**YOUR ASSIGNMENT**
Every record needs to be repeated exactly; its pictures do not.

**Data extracted from a collection**
######
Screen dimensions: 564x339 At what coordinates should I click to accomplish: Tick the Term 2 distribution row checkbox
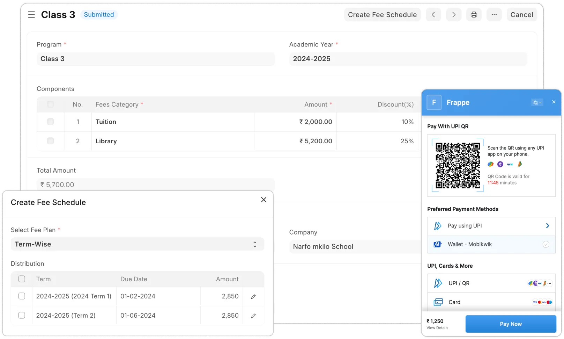[22, 315]
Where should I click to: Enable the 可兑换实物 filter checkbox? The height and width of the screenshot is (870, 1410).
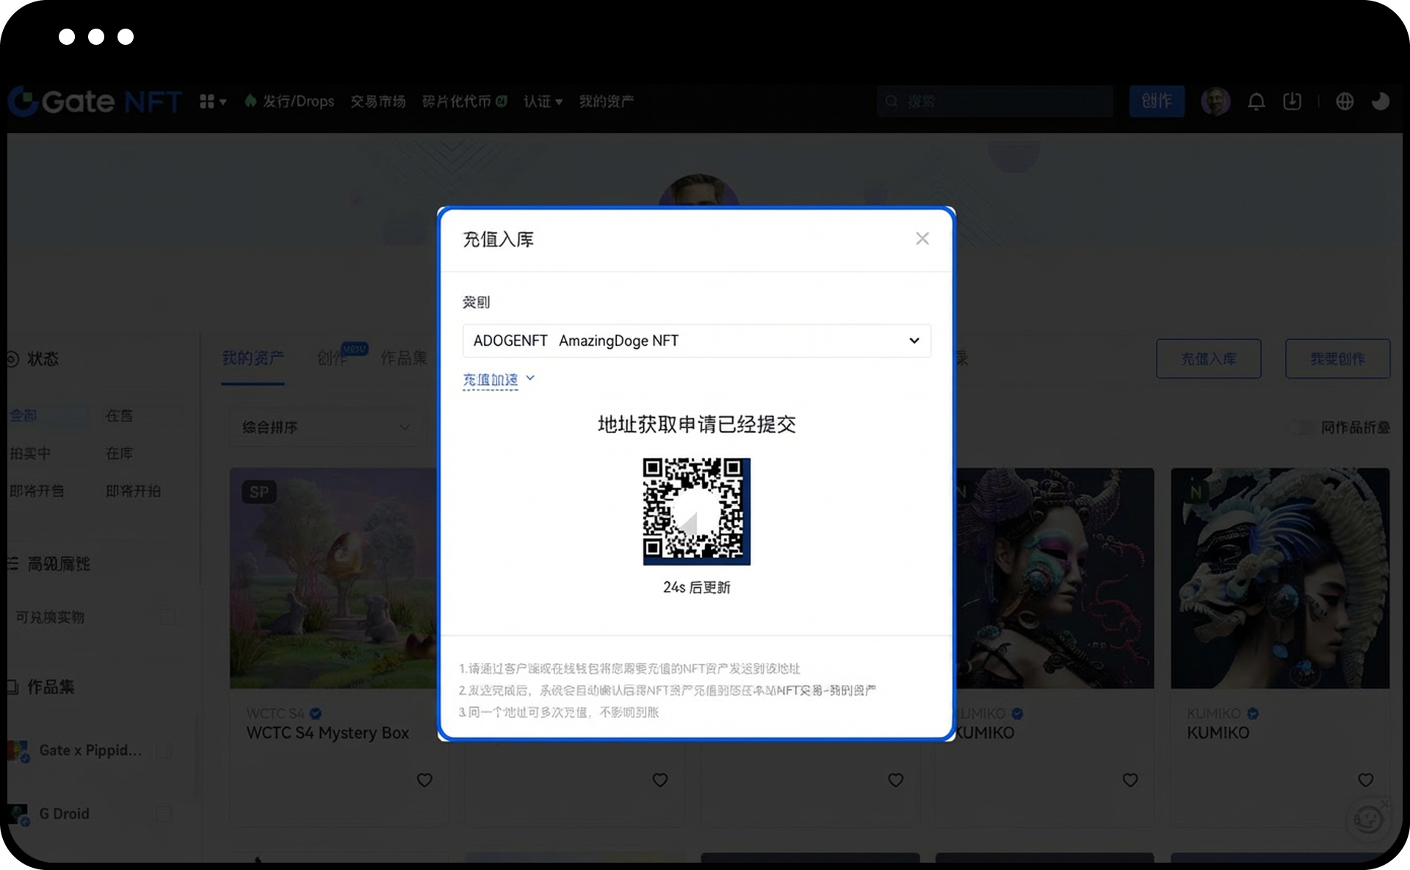point(167,617)
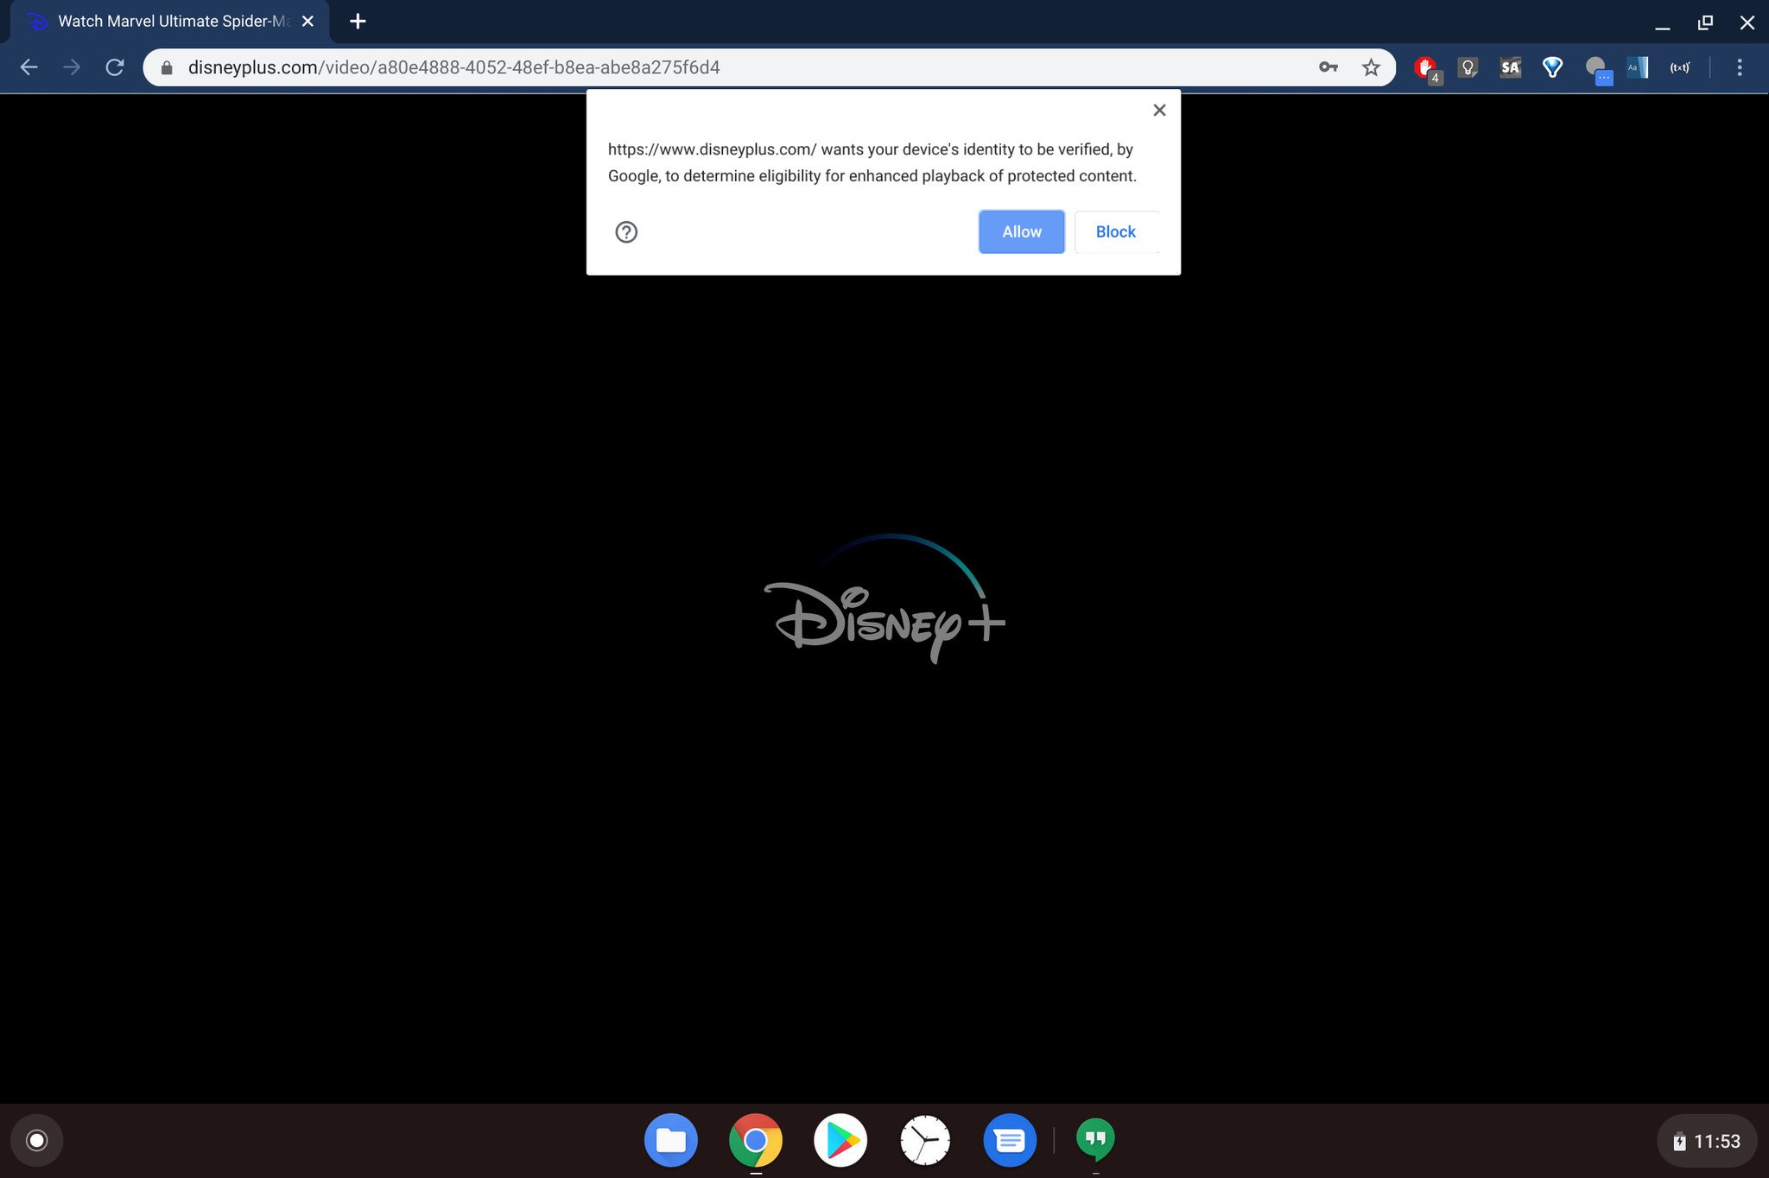Open a new browser tab
Screen dimensions: 1769x1178
(x=358, y=22)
######
**EXPECTED OUTPUT**
Screen dimensions: 564x339 At what coordinates should I click to accomplish: Tick the Term 2 distribution row checkbox
[22, 315]
Where should I click to: Enable the 可兑换实物 filter checkbox? The height and width of the screenshot is (870, 1410).
point(167,617)
Open a new browser tab
Screen dimensions: 1769x1178
(x=358, y=22)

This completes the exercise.